How do you take two universally acclaimed PSP games and better them? You move them onto the PlayStation 3, of course, giving them a spritely high definition makeover, Trophies and stereoscopic 3D support before bundling them onto a Blu-ray designed to sit neatly alongside the first volume which, you’ll remember, featured the two equally great PlayStation 2 titles.
Sounds like perfect common sense, really, Sony are pushing remakes harder than Nintendo at the moment and getting original developers Ready At Dawn involved makes even more sense. Thankfully, you’ll be glad to know that after a few hours playtime yesterday we can say it’s a resounding success: both games translate nicely to the console and the porting is exemplary.
The build Sony dropped off is the final one – everything’s present and correct and we’re not confined to a PR demo or a limited playtime – so we reckon we’re well placed to pass judgement. I’m personally a bigger fan of the second PSP game (I thought Ghost of Sparta was flawless) but the first, Chains of Olympus, becomes suddenly more playable and – yes – much better looking on PS3.
Naturally, despite a certain amount of claims otherwise, it’s hard to deny the two games’ roots – it’s clear from the polygon counts and sometimes limited animation that you’re playing a game originally designed for a much less capable machine, regardless of how much work the studio has put into increasing the complexity of the models. It looks like a top-end PS2 game with some current-gen flair, as you’d expect.
That’s not a negative, though – the art style of the two titles lends itself to this kind of process, though, and the newly tweaked textures and impressive middle distance shine through.
The newly rendered videos are a nice treat too – they were re-made and re-rendered using the advanced PS3 version of the game engine rather than simply upscaling the PSP originals, and you can tell. They’re a little soft, mind, and don’t always segue so nicely into the game when the action kicks back to the player, but they do work well and were generally well produced in the first place.
But it’s the stereoscopic 3D that impresses the most. Sure, the game drops to thirty frames per second (instead of the rock solid sixty that the two games now run at) but the depth is fantastic and the in-game slider means that you can adjust the intensity to suit on the fly, something all games should offer.
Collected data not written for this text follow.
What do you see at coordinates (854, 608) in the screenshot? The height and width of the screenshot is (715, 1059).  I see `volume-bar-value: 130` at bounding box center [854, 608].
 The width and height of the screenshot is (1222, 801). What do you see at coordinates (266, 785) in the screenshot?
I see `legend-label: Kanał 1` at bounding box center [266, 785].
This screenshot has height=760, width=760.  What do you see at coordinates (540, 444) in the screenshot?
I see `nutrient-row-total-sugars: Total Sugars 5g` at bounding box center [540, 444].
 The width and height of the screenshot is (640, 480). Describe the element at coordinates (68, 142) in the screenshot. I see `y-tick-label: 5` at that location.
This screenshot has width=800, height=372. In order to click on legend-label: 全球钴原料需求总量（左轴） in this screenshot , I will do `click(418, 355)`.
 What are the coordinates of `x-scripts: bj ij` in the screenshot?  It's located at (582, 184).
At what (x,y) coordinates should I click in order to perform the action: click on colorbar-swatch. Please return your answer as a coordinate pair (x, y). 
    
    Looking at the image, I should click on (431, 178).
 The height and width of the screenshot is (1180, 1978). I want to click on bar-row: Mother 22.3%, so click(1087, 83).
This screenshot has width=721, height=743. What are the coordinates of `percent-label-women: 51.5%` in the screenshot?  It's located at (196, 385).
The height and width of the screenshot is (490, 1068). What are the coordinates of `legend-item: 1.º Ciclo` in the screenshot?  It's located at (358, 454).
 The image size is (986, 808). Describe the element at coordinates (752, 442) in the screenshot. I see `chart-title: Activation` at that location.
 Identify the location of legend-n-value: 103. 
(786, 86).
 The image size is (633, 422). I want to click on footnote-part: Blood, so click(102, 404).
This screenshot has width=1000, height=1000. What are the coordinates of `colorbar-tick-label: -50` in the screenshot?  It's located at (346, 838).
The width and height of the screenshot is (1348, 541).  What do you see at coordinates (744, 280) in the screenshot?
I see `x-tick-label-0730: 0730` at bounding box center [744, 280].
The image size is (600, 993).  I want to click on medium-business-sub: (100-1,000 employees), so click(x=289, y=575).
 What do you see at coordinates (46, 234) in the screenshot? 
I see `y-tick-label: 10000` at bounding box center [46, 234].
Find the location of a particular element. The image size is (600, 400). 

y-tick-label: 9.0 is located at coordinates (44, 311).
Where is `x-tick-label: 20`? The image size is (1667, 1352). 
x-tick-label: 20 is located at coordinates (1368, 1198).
Both games are a delight in 3D, which is a first for Kratos, and really help to show off your TV set.
I’m impressed. This is another great package that God of War fans should absolutely pick up: don’t write the games off as ‘just being PSP titles’ because they’re both brilliant (and I stand by my claims that ‘Sparta is the best in the series), they’re not only canon but crucial to the overall plot, and now they’re better than ever – but if nothing else they show that Ready At Dawn are supremely talented.
The game’s out in September, look out for our review soon.